1

I have yearly data over time (longitudinal data) with repeated measures for many of the subjects. I think I need multilevel modeling/regressions to deal with sure-to-be correlated clusters of measurements for the same individuals over time. The data currently is in separate tables for each year.

I was wondering if there was a way that was built into scikit-learn, like LinearRegression(), that would be able to conduct a multilevel regression where Level 1 is all the data over the years, and Level 2 is for the clustered on the subjects (clusters for each subject's measurements over time). And if so, if it's better to have the longitudnal data laid out length-wise (where the each subject's measures over time are all in one row) or stacked (where each measure for each year is it's own row).

Is there a way to do this?

exlo
  • 315
  • 1
  • 8
  • 20

1 Answers1

2

Estimation of random effects in multilevel models is non-trivial and you typically have to resort to Bayesian inference methods.

I would suggest you look into Bayesian inference packages such as pymc3 or BRMS (if you know R) where you can specify such a model. Or alternatively, look at lme4 package in R for a fully-frequentist implementation of multi-level models.
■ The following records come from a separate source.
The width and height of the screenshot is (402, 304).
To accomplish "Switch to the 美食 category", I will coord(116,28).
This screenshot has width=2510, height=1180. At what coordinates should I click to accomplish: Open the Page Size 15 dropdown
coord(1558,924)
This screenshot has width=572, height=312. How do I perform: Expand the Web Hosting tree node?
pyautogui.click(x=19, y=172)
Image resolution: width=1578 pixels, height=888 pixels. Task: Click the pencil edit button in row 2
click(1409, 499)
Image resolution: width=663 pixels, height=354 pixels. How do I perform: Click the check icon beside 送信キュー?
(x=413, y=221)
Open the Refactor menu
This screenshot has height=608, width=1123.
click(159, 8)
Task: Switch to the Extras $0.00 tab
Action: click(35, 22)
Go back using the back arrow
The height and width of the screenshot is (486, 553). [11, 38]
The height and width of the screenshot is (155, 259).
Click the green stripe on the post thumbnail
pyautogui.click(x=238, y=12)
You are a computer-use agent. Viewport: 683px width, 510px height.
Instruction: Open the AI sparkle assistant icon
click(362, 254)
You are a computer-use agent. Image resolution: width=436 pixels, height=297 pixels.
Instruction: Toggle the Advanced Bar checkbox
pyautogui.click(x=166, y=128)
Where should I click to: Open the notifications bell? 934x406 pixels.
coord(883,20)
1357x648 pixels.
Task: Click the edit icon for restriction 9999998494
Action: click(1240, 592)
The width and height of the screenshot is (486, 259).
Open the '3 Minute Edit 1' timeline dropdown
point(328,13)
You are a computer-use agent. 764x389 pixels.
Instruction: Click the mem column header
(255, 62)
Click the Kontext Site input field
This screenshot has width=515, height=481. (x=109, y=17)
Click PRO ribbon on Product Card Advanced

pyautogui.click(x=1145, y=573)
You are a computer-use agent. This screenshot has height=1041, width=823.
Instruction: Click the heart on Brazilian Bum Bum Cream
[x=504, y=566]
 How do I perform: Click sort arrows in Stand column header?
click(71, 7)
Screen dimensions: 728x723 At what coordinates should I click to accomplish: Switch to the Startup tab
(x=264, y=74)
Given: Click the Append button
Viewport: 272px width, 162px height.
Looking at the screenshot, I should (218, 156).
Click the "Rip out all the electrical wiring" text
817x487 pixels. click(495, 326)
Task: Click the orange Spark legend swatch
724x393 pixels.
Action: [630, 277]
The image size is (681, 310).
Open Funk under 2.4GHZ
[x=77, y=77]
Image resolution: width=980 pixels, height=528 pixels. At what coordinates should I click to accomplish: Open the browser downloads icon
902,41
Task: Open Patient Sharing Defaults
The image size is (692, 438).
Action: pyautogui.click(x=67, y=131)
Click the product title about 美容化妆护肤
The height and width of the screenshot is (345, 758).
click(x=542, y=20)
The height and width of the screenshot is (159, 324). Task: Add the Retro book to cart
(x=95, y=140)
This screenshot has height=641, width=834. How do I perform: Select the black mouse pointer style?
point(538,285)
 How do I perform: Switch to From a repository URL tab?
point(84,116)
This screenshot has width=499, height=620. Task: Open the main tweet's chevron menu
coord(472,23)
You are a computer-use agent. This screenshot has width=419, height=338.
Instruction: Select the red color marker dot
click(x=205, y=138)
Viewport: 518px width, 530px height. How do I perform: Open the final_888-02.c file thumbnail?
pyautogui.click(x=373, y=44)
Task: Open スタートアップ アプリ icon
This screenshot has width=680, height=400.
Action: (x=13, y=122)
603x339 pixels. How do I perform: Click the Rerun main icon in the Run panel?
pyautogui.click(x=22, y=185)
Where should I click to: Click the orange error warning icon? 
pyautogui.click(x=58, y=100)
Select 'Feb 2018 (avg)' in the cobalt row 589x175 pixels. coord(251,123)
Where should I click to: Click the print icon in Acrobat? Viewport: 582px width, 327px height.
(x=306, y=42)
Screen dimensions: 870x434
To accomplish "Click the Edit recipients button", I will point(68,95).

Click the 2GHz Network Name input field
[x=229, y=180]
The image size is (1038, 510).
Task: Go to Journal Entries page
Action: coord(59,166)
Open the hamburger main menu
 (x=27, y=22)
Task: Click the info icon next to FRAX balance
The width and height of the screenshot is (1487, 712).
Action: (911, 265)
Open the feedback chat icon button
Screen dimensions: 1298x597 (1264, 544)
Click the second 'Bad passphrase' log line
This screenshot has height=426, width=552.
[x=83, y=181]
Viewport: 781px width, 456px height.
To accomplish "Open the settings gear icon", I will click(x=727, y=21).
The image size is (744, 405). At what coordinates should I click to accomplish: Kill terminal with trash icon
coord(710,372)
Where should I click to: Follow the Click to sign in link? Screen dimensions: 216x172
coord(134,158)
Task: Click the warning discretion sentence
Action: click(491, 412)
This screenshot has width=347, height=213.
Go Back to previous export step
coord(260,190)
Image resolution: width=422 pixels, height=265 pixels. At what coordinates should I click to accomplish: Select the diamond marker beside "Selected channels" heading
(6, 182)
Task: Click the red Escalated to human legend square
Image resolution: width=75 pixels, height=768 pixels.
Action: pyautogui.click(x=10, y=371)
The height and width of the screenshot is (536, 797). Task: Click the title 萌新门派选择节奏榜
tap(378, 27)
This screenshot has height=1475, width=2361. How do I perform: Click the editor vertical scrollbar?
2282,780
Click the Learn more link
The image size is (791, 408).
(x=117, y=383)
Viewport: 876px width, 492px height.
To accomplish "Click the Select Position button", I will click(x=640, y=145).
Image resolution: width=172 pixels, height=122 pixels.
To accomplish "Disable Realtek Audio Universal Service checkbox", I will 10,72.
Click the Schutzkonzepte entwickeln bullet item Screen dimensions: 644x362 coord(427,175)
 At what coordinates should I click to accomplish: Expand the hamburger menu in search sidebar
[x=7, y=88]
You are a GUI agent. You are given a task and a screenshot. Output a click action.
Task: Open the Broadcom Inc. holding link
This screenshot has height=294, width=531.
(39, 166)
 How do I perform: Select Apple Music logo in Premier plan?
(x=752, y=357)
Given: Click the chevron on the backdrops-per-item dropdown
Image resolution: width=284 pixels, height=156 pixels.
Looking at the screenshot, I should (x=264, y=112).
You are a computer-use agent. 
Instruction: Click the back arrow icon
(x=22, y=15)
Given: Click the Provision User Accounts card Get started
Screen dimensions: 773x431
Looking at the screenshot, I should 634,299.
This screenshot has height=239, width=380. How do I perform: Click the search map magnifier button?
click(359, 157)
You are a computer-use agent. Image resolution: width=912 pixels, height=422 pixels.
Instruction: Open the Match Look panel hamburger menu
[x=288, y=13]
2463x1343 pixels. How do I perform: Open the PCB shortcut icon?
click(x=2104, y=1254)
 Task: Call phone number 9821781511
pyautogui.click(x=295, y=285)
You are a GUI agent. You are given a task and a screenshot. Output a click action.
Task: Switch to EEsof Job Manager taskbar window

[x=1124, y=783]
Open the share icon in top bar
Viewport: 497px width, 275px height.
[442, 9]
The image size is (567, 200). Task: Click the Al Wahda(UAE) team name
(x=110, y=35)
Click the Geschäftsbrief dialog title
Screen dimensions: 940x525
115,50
Also, I think you would be able to get some inspiration from the "sleep-deprivation" dataset which is used as a textbook example of longitudinal data-analysis (https://cran.r-project.org/web/packages/lme4/vignettes/lmer.pdf) pg.4

To get started in pymc3 have a look here:

https://github.com/fonnesbeck/Bios8366/blob/master/notebooks/Section4_7-Multilevel-Modeling.ipynb

Mehtab Pathan
  • 443
  • 4
  • 15